Washington has nothing on Hollywood when it comes to cataclysmic mood swings. After banking on "Avatar" and the resulting 3-D bubble to bring crowds back into theaters, studio chiefs are now wringing their hands over the plummeting box-office tallies registered by established franchises such as "Sex and the City," aspiring franchises such as "Prince of Persia," and a slew of failed one-offs such as "Killers" (that's Katherine Heigl and Ashton Kutcher in a scene from the widely reviled action farce, above). This past weekend, the box-office take dropped 24 per cent from the same weekend last year. Why should anyone be surprised?
Even the fast-food industry changes its menu more than Hollywood does. In the trailers, almost all the movies look the same: the explosions, the crashes, the gun battles, the floors littered with drug apparatus and liquor bottles -- and that's just the comedies. If one movie out of five turns out to have something distinctive, audiences may never go to find out.
The reliance on "new media" instead of fresh talent to stoke big-screen entertainment hasn't exactly panned out. Walking out of "Prince of Persia" I overheard one college-age guy tell a pal, "Well, that's definitely going to be a video game one day." "No," said his more with-it friend, "It already is one."
Last night, NBC ran a half-hour special -- more of an infomercial -- on the opening of a vast Harry Potter attraction at the Universal Orlando theme park, using expanded versions of the set designs from the Harry Potter films.

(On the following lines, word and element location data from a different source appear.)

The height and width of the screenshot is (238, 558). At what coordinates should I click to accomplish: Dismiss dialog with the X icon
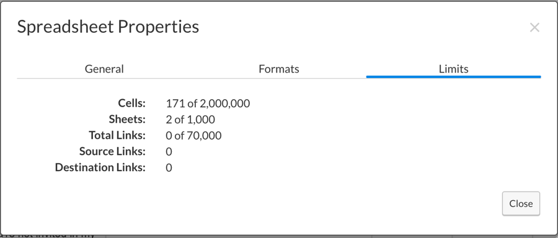[x=534, y=27]
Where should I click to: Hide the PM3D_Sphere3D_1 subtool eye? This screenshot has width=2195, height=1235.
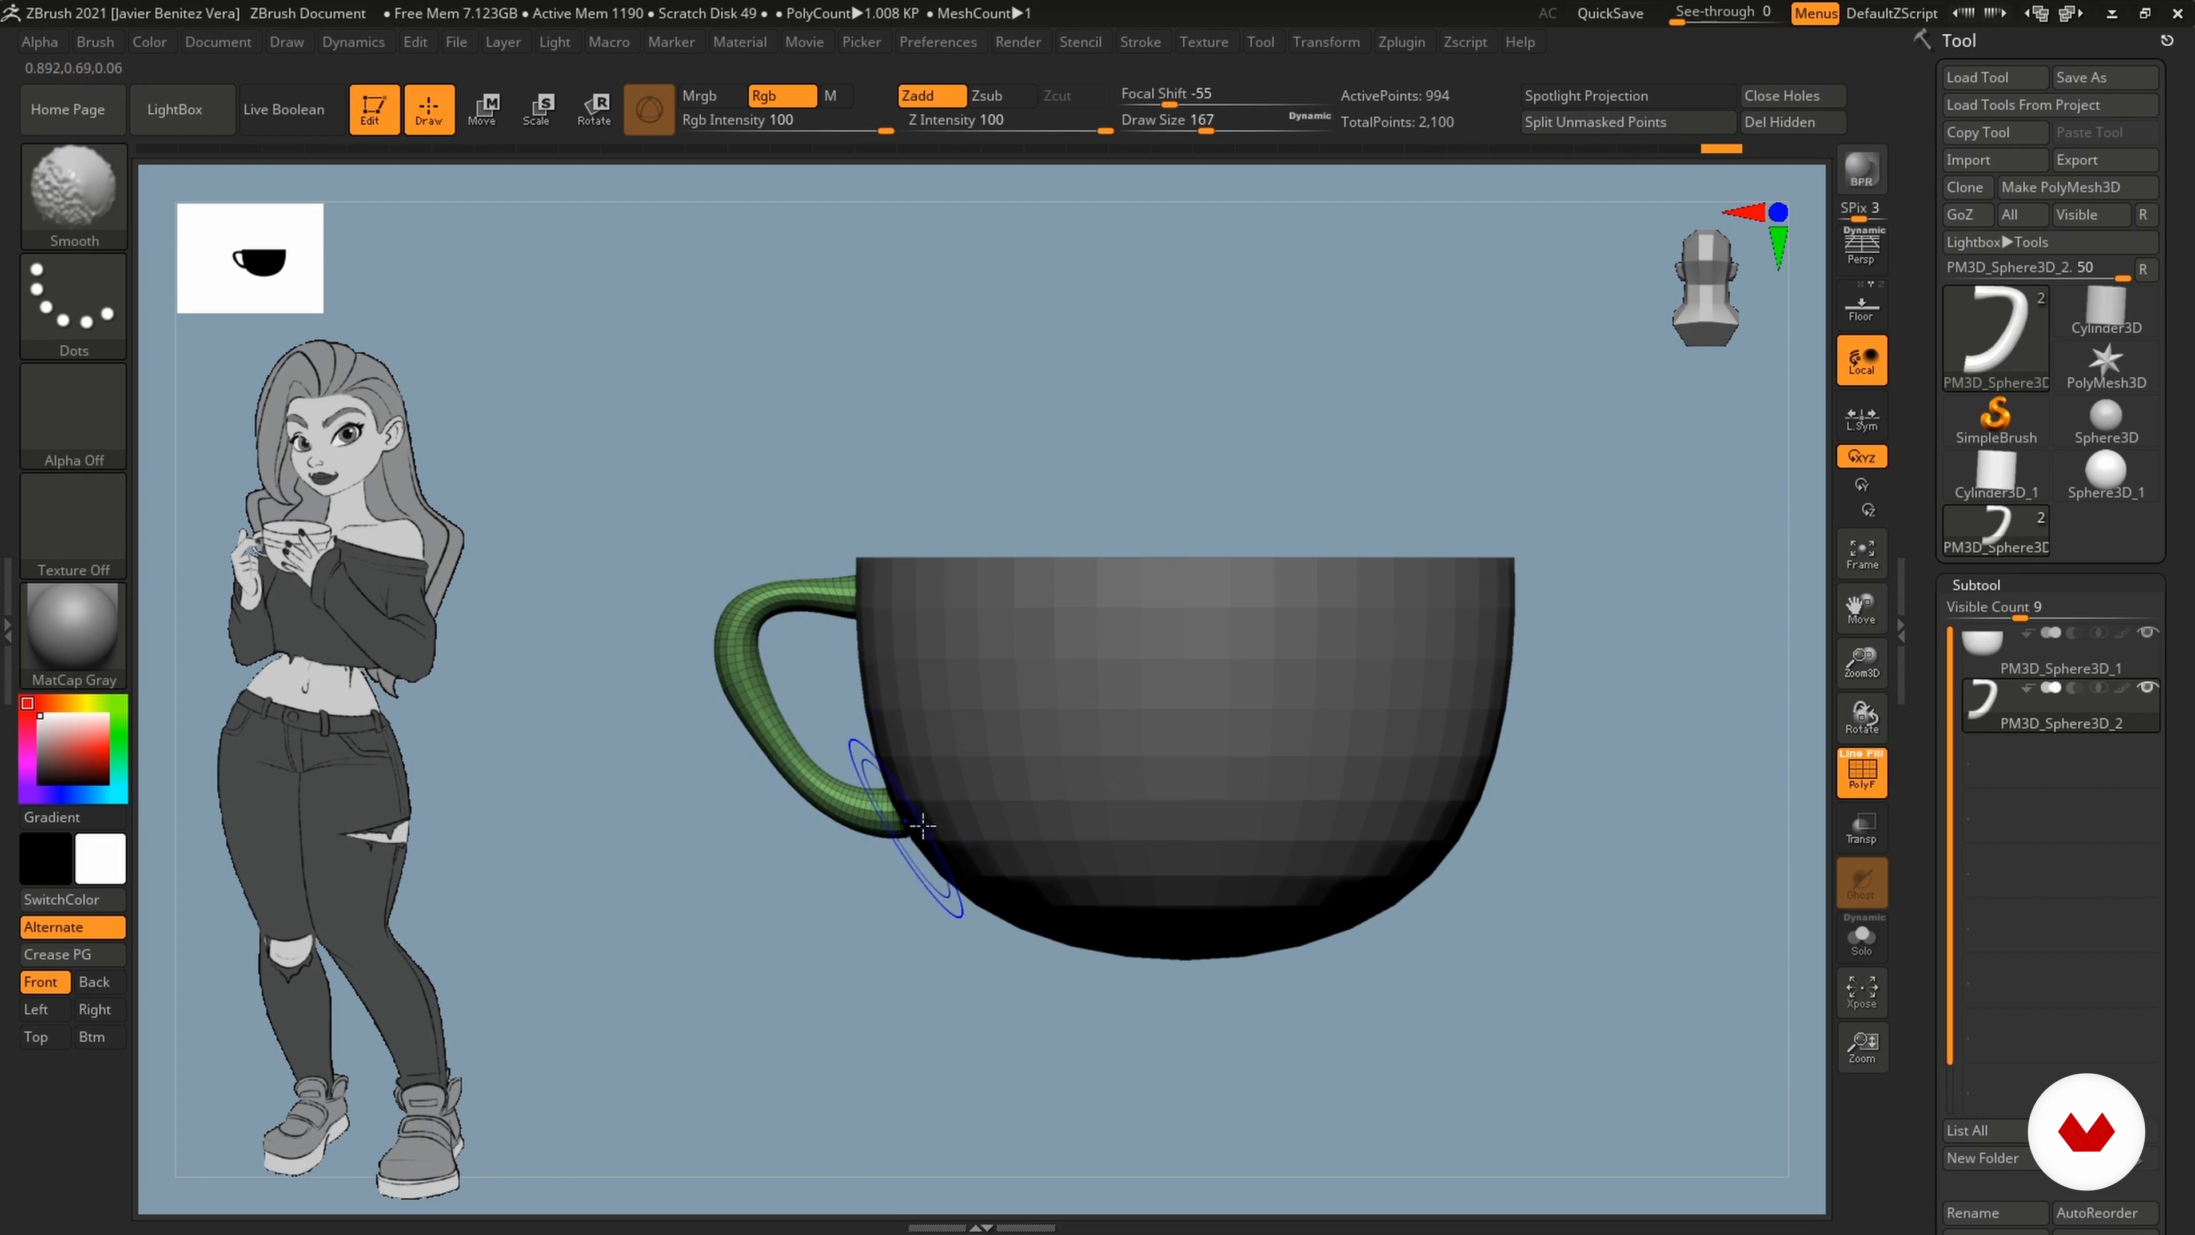point(2147,632)
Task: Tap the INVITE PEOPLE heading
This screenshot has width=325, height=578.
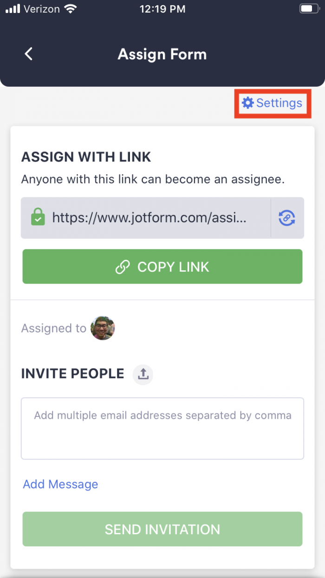Action: coord(73,374)
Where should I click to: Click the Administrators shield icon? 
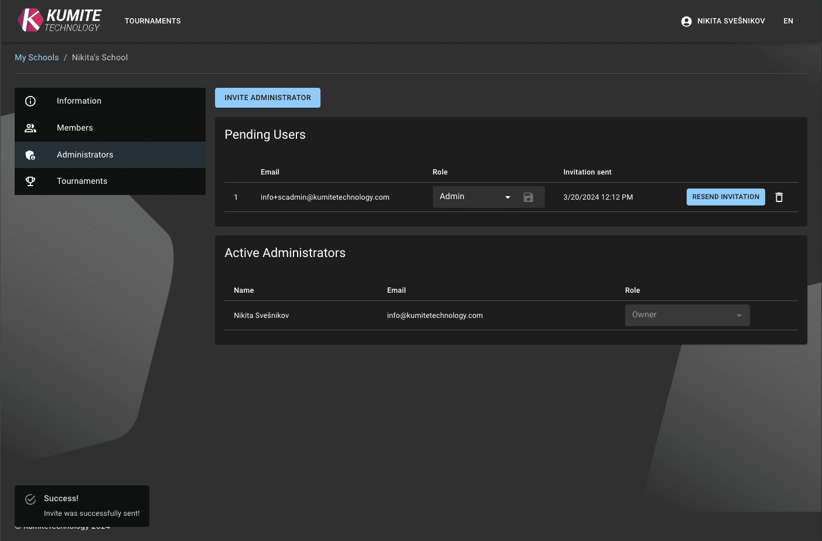pyautogui.click(x=30, y=155)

I thought, at least the promoters got the order right. The Potter films have been batting .500 in my book, a very high average for a lengthy series; both their imagery and their storyline provide rich fodder for spin-offs. But movies based on theme-park rides, instead of the other way around, tend to drop into wretched excess swiftly. Is anyone apt to re-watch the "Pirates of the Caribbean" sequels? Does anyone even remember "The Haunted Mansion?"
For that matter, have you seen any "big" movies in the first six months of 2010 that you think you're going to look back fondly on a year from now? For the rest of the summer, I have high hopes for "Toy Story 3" and "Knight and Day" and even for "Inception." Are there any hot-weather flicks you're looking forward to?